The big picture: ChatGPT has evolved from a predominantly male, work-focused user base to a more diverse platform where personal conversations dominate, with OpenAI claiming 10% of the global adult population now uses the service weekly.
Key demographic shifts: The user base has undergone significant changes since ChatGPT’s early adoption phase.
- Women, classified by researchers as those with “typically female first names,” now represent more than half of weekly active users, reversing the male-dominated early adopter trend.
- Nearly half (46%) of users are between ages 18-25, indicating strong adoption among younger demographics.
- Usage is expanding rapidly across both genders and countries, according to OpenAI’s data.
What people are talking about: The most common conversation topics reveal how users actually engage with the AI assistant.
- “Practical guidance,” “seeking information,” and “writing” account for 78% of all conversations.
- Writing emerges as the top work-related task when users do engage ChatGPT for professional purposes.
- Coding requests represent only 4.2% of messages, suggesting programmers may prefer specialized tools like Claude or Replit, an AI-powered coding platform.
- Self-expression activities like “greetings and chitchat, relationships and personal reflection, [and] games and roleplay” remain surprisingly low, which researchers view as positive given concerns about unhealthy AI relationships.
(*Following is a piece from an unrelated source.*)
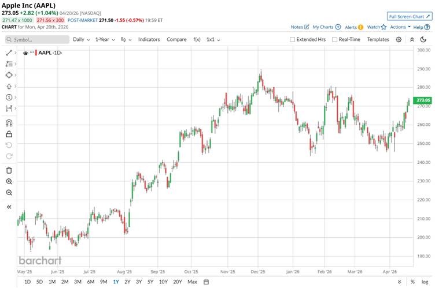
Task: Open the Actions dropdown menu
Action: (x=400, y=27)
Why this matters: OpenAI’s economists are using these findings to argue for ChatGPT’s broader economic value beyond workplace productivity.
- The research aims to demonstrate economic impact through “decision support” rather than direct work applications.
- “Our findings suggest that ChatGPT has a broad-based impact on the global economy,” the report states.
- The shift toward personal use indicates “welfare gains from generative AI usage could be substantial,” according to the authors.
Important methodology details: The 63-page study analyzed a random selection of messages from ChatGPT’s consumer plans between May 2024 and June 2025.
- Data comes from ChatGPT Free, Plus, and Pro users, excluding enterprise and education accounts.
- Researchers did not personally read user messages to maintain privacy.
- The study was led by Aaron Chatterji, OpenAI’s chief economist and Duke University professor, Tom Cunningham, an OpenAI economic researcher, and David Deming, a Harvard political economist.